◆ Short problem
Convert the listing into a JSON list of strings, one string per line. Begin at the line that contains "Toggle 公开 checkmark for Baidulm_login", stop after the line that contains "Task: Click the floppy disk Save button", and leave out blank lines and the pictures.

(Part of a data file)
- - -
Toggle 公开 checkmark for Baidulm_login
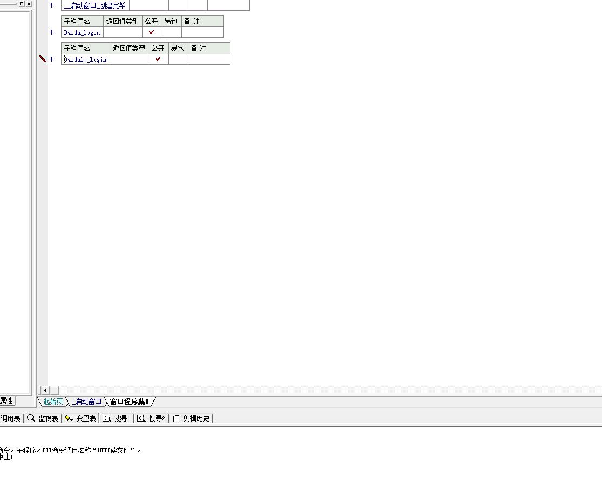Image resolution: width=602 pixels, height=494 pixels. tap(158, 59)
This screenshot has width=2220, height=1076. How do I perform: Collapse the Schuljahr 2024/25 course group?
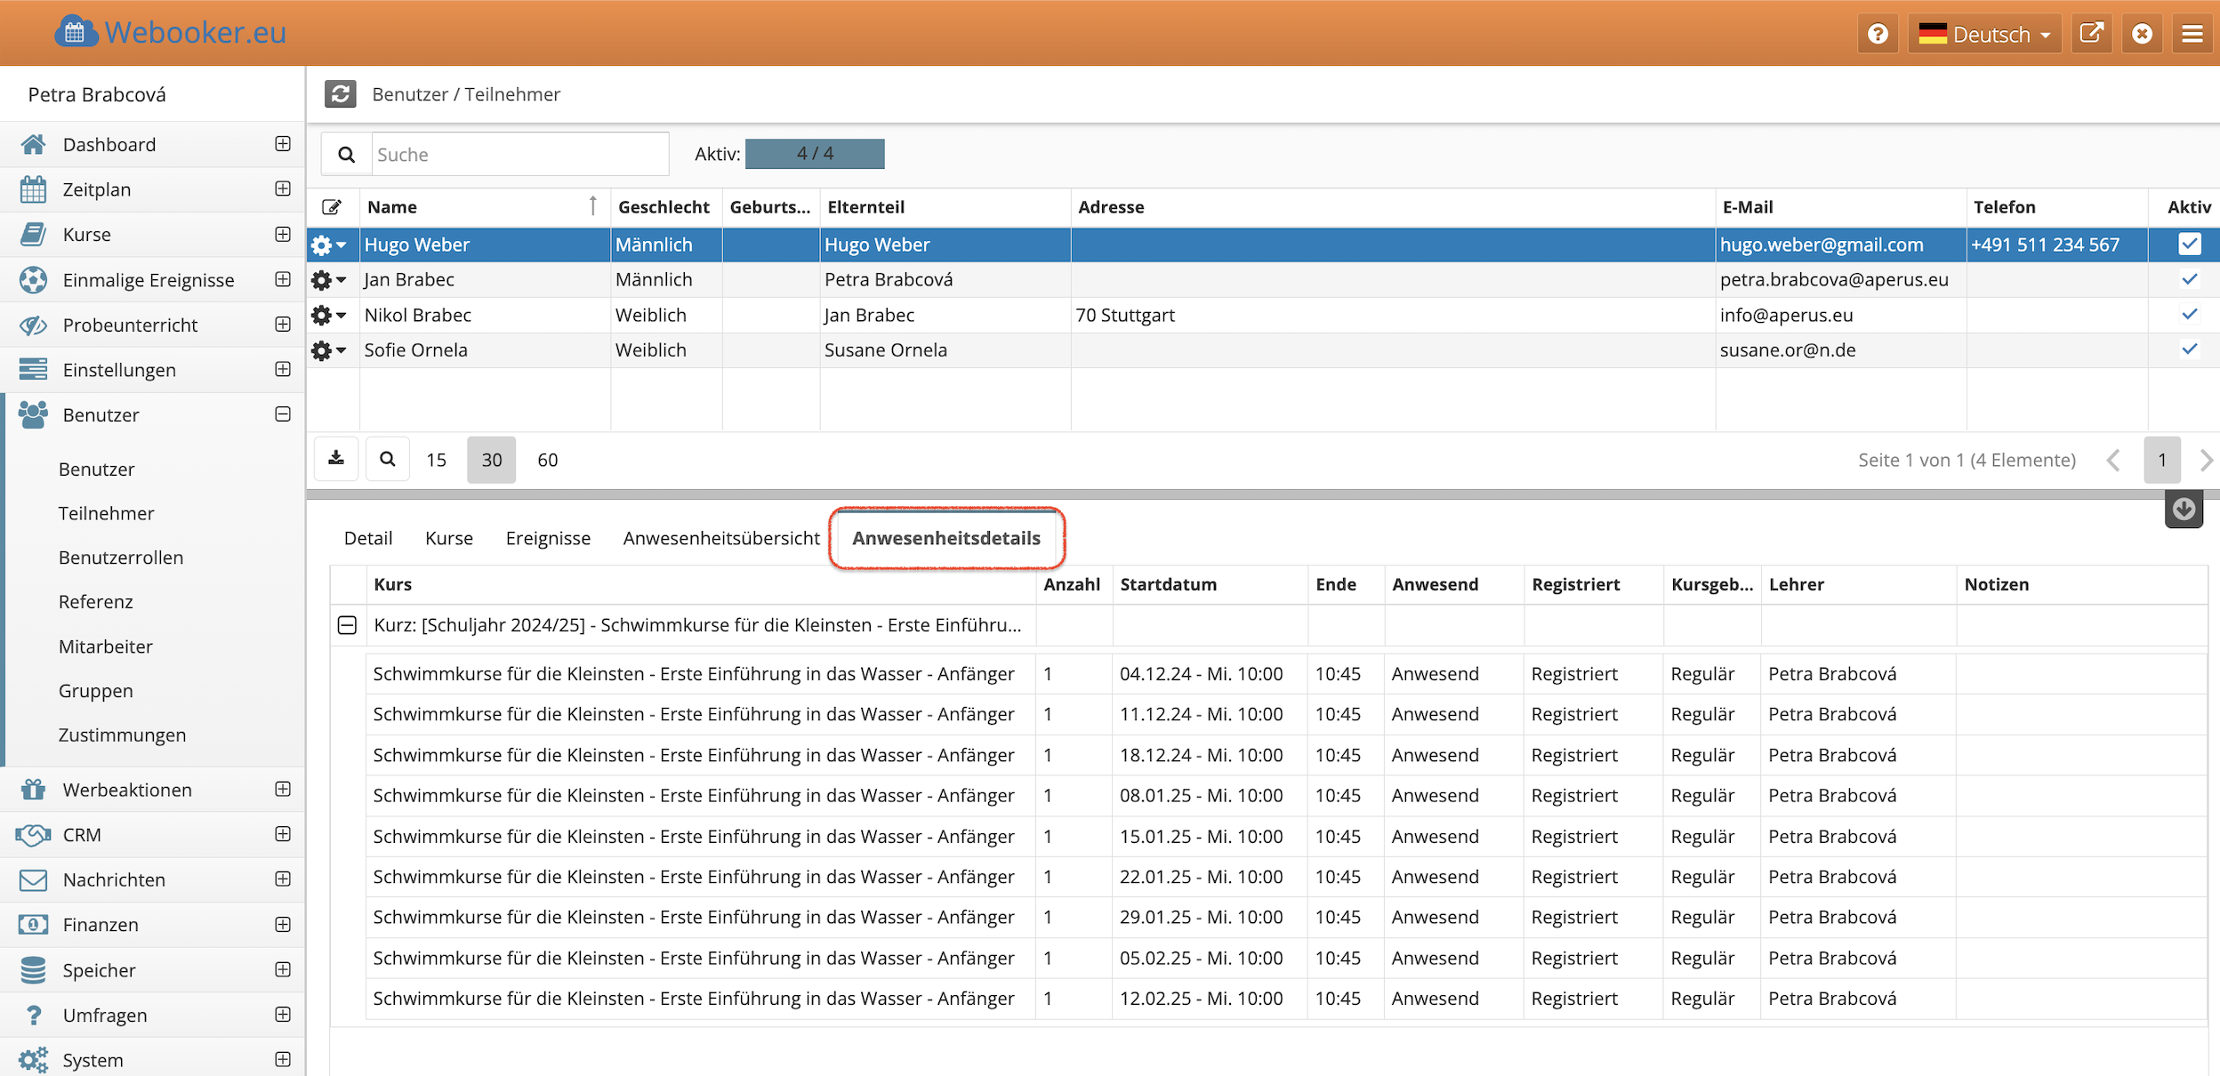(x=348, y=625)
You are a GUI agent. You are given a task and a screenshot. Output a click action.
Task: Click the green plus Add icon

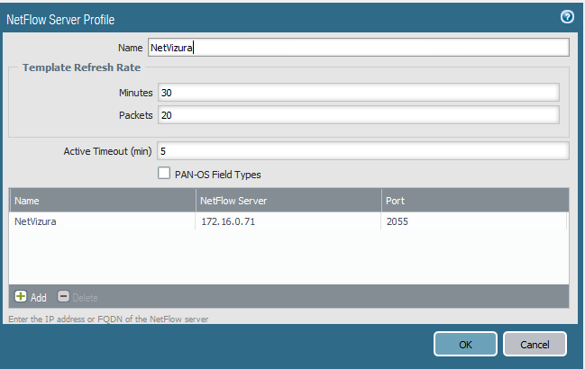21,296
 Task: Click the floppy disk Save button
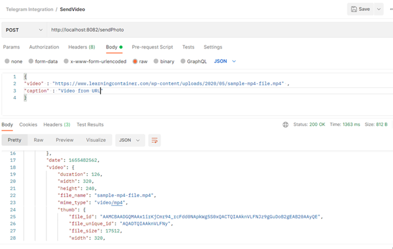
- - -
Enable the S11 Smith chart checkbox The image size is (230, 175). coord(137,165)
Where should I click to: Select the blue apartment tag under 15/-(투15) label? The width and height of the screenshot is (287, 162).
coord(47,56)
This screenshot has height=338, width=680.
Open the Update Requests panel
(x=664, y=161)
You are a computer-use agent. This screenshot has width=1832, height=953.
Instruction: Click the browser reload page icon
- - -
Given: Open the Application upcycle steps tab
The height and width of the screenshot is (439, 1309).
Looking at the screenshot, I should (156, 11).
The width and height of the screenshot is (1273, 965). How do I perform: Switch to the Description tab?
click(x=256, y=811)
- - -
◆ Answer to this problem
[
  "Toggle 公开 checkmark for Baidulm_login",
  "Image resolution: width=602 pixels, height=494 pixels. tap(158, 59)",
  "This screenshot has width=2220, height=1076. How do I perform: Collapse the Schuljahr 2024/25 course group?",
  "(x=348, y=625)",
  "You are a GUI agent. You are given a task and a screenshot. Output a click action.",
  "Task: Click the green plus Add icon",
  "21,296",
  " Task: Click the floppy disk Save button"
]